La Colombie a adopté un certain nombre de mesures en vue de protéger, au moins sur le papier, les personnes défendant les droits humains. Au moins 14 de ces mesures portent directement ou indirectement sur la protection collective. Cependant, les institutions et leurs programmes sont accablés de nombreux problèmes qui les rendent peu efficaces.

Les personnes défendant les droits humains continueront de mourir tant que le gouvernement ne prendra pas des mesures pour lutter efficacement contre les causes structurelles de ces agissements, comme les profondes inégalités et la marginalisation dont souffrent les communautés, la question de la propriété et du contrôle des terres, la substitution des cultures illicites et la justice.

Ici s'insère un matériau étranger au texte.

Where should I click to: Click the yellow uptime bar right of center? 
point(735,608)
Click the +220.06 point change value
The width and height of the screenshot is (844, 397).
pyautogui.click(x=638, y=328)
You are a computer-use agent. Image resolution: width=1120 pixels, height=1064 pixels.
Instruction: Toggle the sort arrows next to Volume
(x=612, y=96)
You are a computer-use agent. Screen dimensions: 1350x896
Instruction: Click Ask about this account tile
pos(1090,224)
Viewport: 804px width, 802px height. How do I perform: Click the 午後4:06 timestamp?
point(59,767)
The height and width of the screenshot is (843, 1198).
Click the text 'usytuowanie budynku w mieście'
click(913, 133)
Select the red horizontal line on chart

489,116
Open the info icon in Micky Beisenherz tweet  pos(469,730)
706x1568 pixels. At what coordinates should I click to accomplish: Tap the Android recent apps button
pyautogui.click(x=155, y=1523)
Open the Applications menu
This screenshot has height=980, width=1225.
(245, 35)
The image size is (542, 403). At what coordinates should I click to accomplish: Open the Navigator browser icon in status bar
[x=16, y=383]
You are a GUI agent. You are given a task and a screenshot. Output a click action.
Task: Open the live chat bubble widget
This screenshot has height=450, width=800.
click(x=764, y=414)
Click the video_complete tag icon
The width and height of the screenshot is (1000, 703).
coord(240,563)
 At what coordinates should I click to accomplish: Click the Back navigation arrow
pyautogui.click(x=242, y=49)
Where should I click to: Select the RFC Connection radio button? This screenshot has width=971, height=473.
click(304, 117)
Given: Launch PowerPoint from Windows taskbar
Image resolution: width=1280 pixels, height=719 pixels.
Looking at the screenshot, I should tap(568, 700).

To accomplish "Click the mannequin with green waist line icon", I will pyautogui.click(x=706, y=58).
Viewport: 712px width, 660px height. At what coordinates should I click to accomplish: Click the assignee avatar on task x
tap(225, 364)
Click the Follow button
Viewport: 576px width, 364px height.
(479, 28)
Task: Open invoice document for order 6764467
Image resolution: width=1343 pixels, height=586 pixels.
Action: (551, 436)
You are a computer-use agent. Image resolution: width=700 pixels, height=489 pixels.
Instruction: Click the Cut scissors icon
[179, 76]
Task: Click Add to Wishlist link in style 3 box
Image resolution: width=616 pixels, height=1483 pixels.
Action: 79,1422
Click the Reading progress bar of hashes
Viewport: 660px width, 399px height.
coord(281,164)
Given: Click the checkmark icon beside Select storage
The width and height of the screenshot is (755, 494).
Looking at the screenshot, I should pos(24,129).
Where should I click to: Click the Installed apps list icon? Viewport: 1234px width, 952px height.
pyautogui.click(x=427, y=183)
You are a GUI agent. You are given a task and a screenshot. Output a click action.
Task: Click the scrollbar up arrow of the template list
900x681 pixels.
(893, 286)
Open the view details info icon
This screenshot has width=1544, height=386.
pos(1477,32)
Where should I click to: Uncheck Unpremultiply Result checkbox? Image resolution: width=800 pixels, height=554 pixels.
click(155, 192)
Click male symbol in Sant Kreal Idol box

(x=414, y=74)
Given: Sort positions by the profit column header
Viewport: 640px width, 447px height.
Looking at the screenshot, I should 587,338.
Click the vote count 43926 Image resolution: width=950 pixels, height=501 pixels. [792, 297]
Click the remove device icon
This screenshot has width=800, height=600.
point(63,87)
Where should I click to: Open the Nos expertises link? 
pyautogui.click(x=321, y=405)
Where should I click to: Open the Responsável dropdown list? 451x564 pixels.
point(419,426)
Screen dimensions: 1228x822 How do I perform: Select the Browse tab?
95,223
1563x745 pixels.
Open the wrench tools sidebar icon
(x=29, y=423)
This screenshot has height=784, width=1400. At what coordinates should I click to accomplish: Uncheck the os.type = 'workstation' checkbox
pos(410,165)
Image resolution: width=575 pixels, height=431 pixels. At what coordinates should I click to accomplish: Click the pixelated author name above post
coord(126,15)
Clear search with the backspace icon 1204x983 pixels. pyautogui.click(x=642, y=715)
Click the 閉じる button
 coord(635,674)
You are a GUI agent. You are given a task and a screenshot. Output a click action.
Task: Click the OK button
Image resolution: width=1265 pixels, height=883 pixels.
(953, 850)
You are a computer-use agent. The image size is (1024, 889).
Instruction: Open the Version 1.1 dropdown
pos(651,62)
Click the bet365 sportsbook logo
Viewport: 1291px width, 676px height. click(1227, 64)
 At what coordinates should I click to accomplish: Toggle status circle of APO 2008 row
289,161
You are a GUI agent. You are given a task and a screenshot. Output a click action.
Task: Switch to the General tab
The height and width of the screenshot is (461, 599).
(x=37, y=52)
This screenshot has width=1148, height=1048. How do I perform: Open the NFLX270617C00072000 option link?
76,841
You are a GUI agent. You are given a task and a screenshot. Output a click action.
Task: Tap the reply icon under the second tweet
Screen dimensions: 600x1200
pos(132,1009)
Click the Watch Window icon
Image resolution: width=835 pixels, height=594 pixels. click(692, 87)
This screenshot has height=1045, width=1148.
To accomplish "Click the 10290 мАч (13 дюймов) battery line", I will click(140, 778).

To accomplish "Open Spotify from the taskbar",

Erika Guevara Rosas, directrice pour les Amériques à Amnesty International

L’Unité nationale de Protection (UNP) octroie uniquement des mesures consistant à fournir des escortes, des téléphones portables et des véhicules blindés – des mesures adoptant une approche principalement individuelle et urbaine. De son côté, le système d’alertes rapides, conçu pour accorder des mesures de protection collective, est peu efficace car le non-respect de ses mesures par les organes de l’État n’entraîne aucune conséquence. Connu sous le nom de « Route de Protection Collective » (Ruta de Protección Colectiva), l’ensemble de mesures adoptées par les autorités colombiennes en vue de prévenir les risques, de contrer les menaces et de limiter les fragilités des groupes et communautés n’est pas non plus mis en œuvre efficacement.

« Bien que la Colombie dispose, en théorie, de l’un des systèmes de protection les plus complets de la région, celui-ci n’est pas efficace, car les autorités refusent d’agir de manière préventive et de traiter les causes structurelles de la violence collective contre les personnes défendant les droits humains », a déclaré Erika Guevara-Rosas.

« L’éventail de mesures de protection est si vaste et complexe que de nombreuses personnes défendant les droits humains disent ne pas savoir comment y recourir ou bien affirment qu’il ne correspond pas à leurs besoins au niveau de leur communauté. Si les autorités colombiennes souhaitent réellement protéger les personnes défendant l’environnement, elles doivent écouter les communautés menacées, les soutenir en renforçant les stratégies qu’elles ont elles-mêmes développées et veiller à ce que les personnes qui les attaquent soient traduites en justice. ».

Amnesty International a lancé une campagne appelant le public à se mobiliser pour que les personnes défendant les droits humains en Colombie puissent mener leur travail avec des garanties de sécurité et de protection.